Чхве Чжи Мон смотрел на возвышающуюся перед ним глыбу дворца, и ему казалось, что он глядит не на крыши, опоры и резные украшения стен, а на живое хищное существо, в чьих глазах ему виделся укор, осуждение и… зависть.
Дворец не желал отпускать его, зная о нём гораздо больше, чем кто-либо из живущих здесь. Этому кровожадному чудовищу было известно столько, что Чжи Мон опустил глаза, не выдержав безмолвной укоризны.
Но ему не было совестно. Он выполнил свою задачу. Пусть не без промахов, ошибок и осечек, но справился. И теперь готовился покинуть это место: ему больше нечего было здесь делать.

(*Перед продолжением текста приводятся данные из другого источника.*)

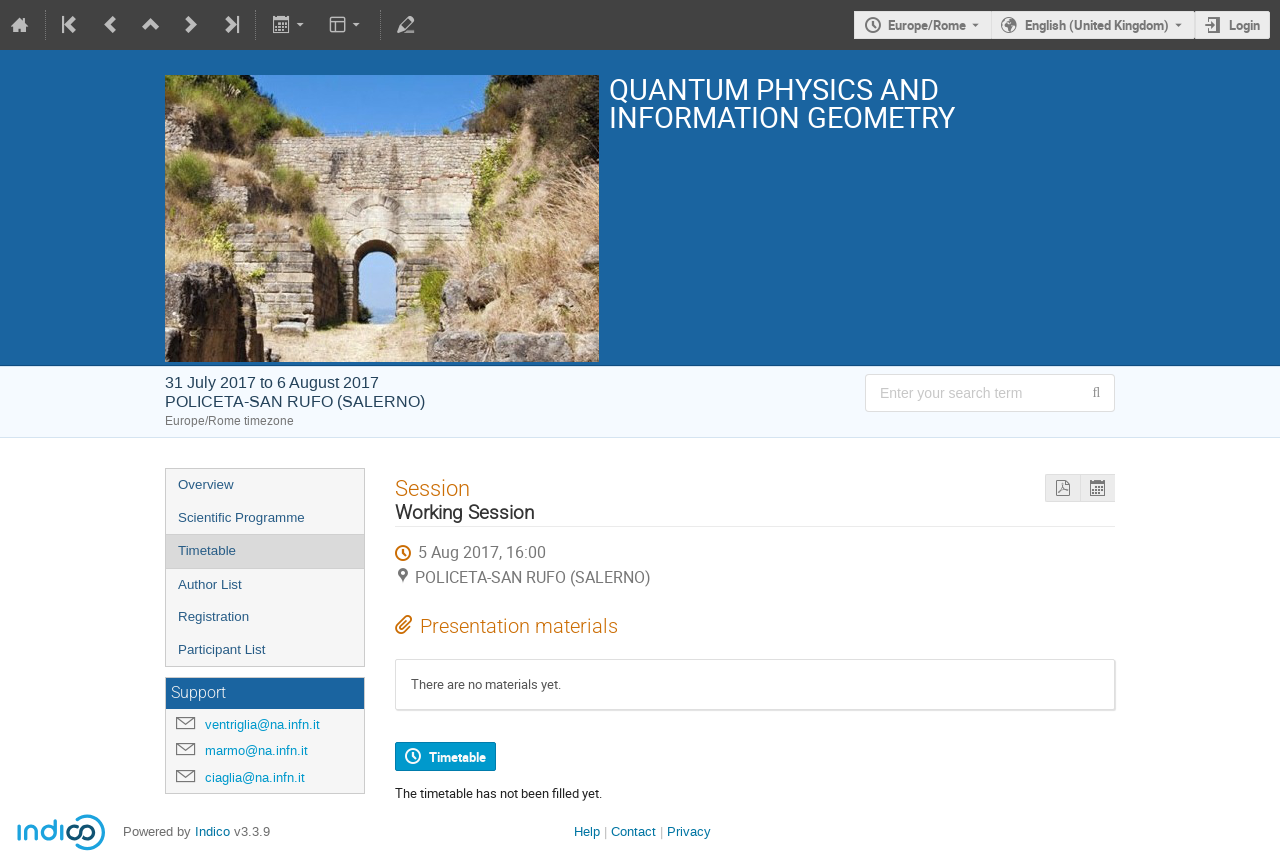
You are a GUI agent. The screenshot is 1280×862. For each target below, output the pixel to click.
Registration (213, 616)
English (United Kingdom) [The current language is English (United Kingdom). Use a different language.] (1097, 25)
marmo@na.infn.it (256, 750)
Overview (206, 484)
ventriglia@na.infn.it (262, 724)
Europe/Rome (927, 25)
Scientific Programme (241, 517)
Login (1244, 25)
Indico (212, 831)
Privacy (689, 831)
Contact (633, 831)
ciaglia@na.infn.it (255, 777)
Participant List (221, 649)
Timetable (207, 550)
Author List (210, 584)
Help (587, 831)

Ван Со, блистательный реформатор Кванджон, дальше должен был идти сам. Ему предстояло править ещё долгих десять лет, но в их туманной дали Чжи Мон не видел угрозы, с какой не смог бы справиться четвёртый правитель Корё. Встав на этот тернистый путь власти, Кванджон больше не сойдёт с него – это астроном знал наверняка. Как не сомневался и в том, что император выстоит перед какой угодно опасностью, коими полнился земной путь любого смертного, не только властителя. За эту силу и величие он заплатил слишком высокую цену, но иначе быть и не могло. Иначе просто не бывает. Ни в одном из миров. Ни в какую эпоху.
Ван Со стал тем, кем ему предначертано было стать – сильным, жёстким правителем, обречённым на ледяное одиночество. Хотя он с самого детства был одиноким и несчастным и останется таким до последнего вздоха. А островки света в его судьбе, появлению которых способствовал Чжи Мон, лишь помогали ему держаться и не сломаться в пути.

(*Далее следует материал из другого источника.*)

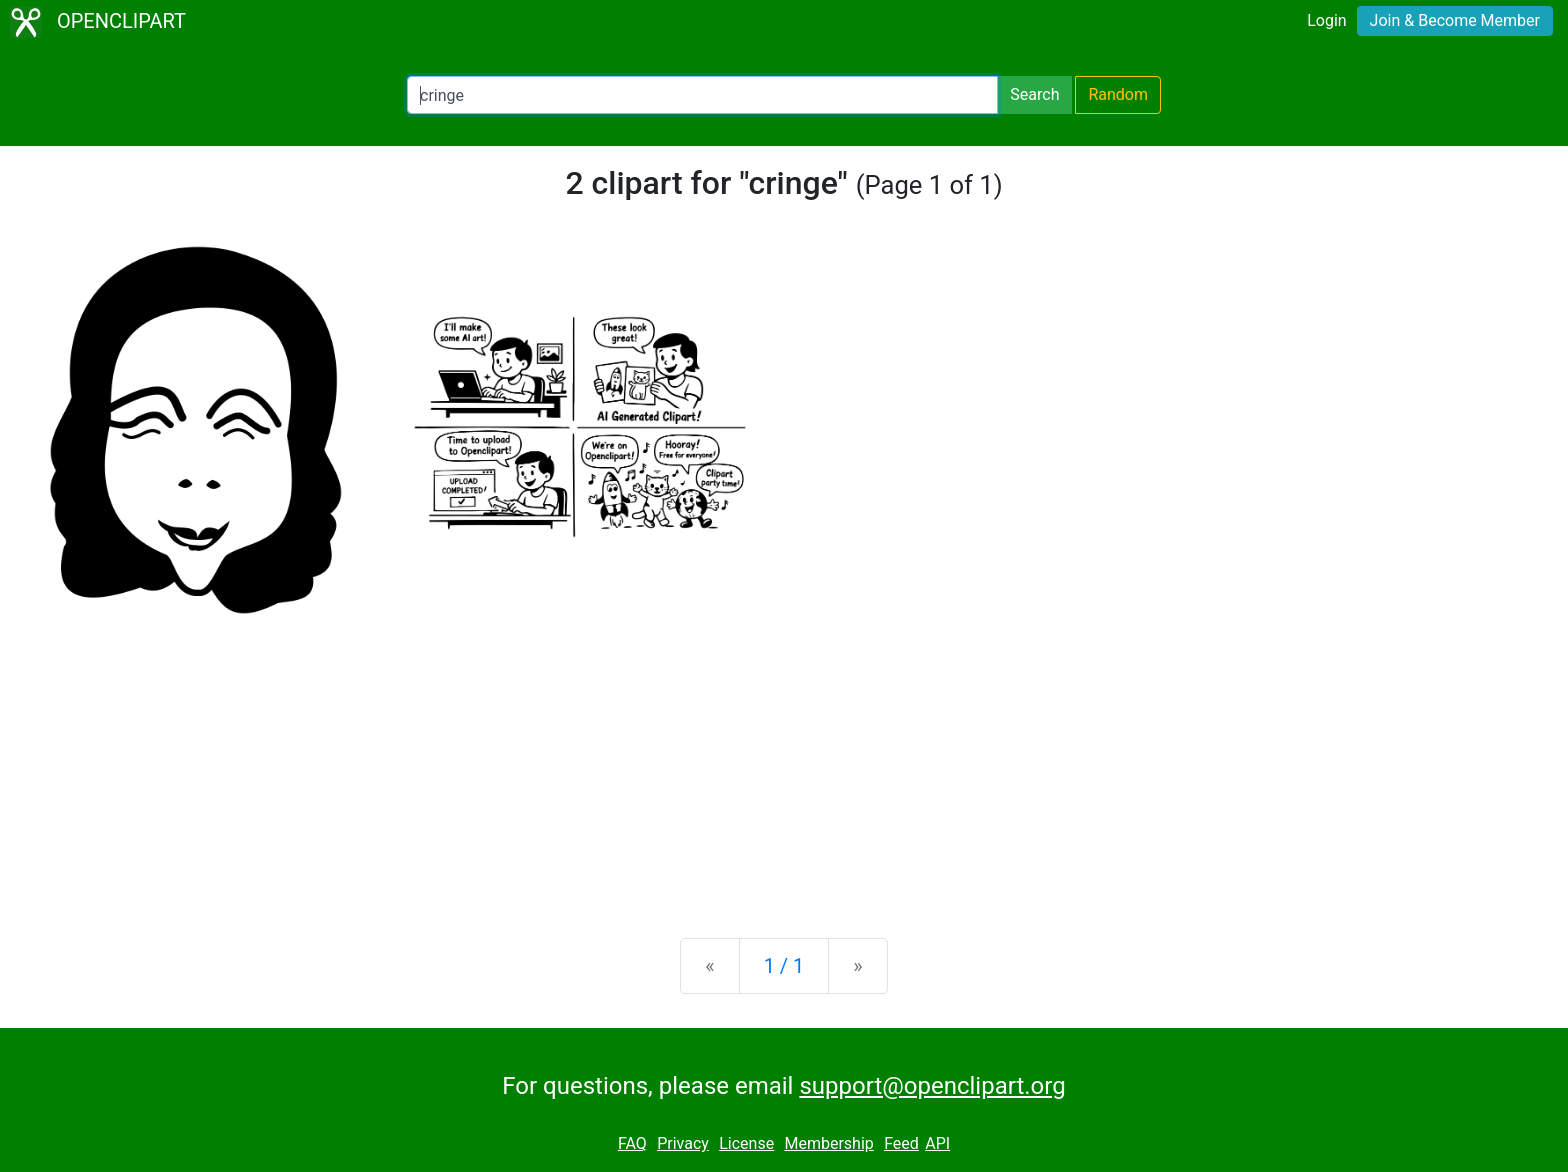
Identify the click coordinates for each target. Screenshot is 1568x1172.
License (746, 1143)
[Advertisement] (784, 766)
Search (1034, 94)
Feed (901, 1143)
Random (1118, 94)
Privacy (683, 1143)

Его путь – это борьба. Борьба за трон, борьба за любовь, борьба за дружбу, борьба за жизнь. Судьба не уготовила иного для четвёртого принца Корё. Он, сам того не желая, взвалил на себя огромную ношу и стал великим человеком. Он нёс свой крест – крест императора. И пусть кто-то называл и ещё назовёт его кровавым тираном и душегубом, но иначе он не смог бы возвеличить империю и заставить её сиять. Скованный троном и долгом, Кванджон был просто вынужден скрывать слабости, быть жестоким и принимать трудные решения, на которые, кроме него, никто не был способен.
Такова цена власти – одиночество и отчаяние на грани безумия.
Такова Судьба – и никому ещё не удавалось перехитрить или изменить её.
Такова воля Небес – единственное, что имеет силу.
А он, Чжи Мон, был всего лишь её скромным проводником, наблюдателем и помощником, последней соломинкой, что спасала Ван Со, когда все остальные источники помощи и света гасли во мгле безысходности.
Но и для него пришла пора покинуть императора: луна неотвратимо приближалась к солнцу.
Чжи Мон в последний раз окинул взором дворец, зная, что увидит его теперь только в электрическом освещении, опутанным проводами и камерами наблюдения. Встретится уже не с живым существом, а с мумией, застывшим музейным экспонатом. От этой мысли стало легче, словно ему предстояло стать свидетелем возмездия, и он улыбнулся.